- TASK REQUIREMENTS -
Present the items below as a numbered list, omitting any blank lines and leaving out the pictures.

▬▬▬

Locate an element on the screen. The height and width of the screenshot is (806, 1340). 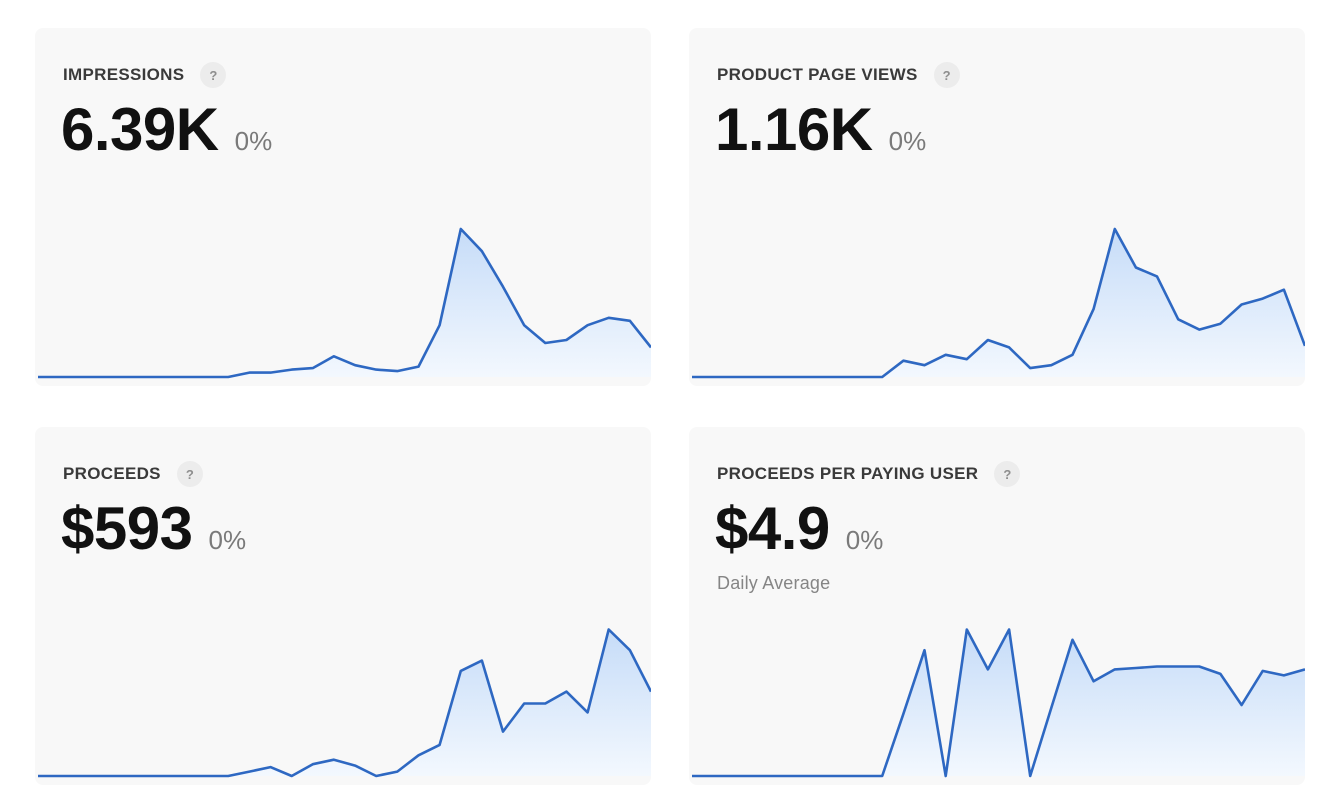
metric-value: 6.39K is located at coordinates (140, 130).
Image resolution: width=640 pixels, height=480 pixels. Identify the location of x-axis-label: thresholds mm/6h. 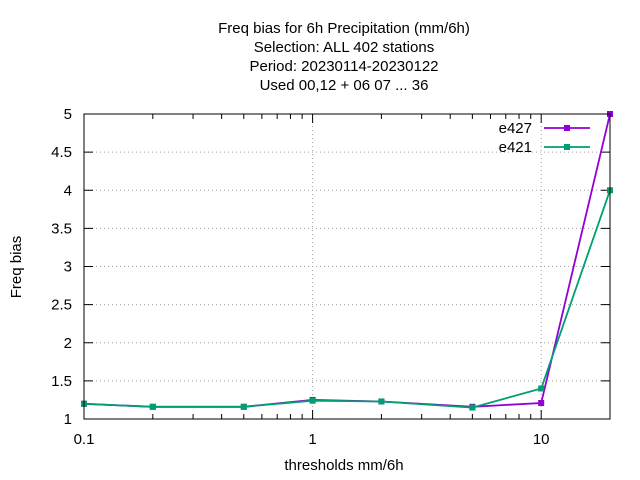
(344, 466).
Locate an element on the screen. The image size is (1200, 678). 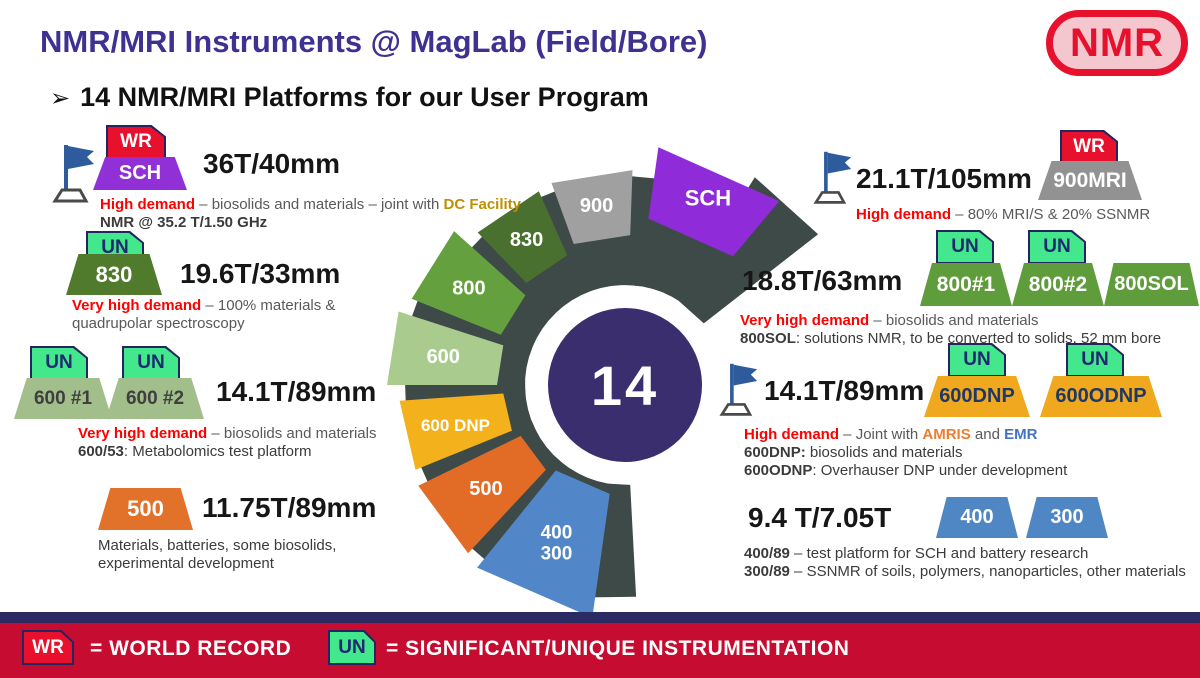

▬▬▬

- RESULT BELOW -
1. Locate an element on the screen. The height and width of the screenshot is (806, 1340). 
2. metric-value: 6.39K is located at coordinates (140, 130).
3. Image resolution: width=640 pixels, height=480 pixels. Identify the location of x-axis-label: thresholds mm/6h. 
4. (344, 466).
5. Locate an element on the screen. The image size is (1200, 678). 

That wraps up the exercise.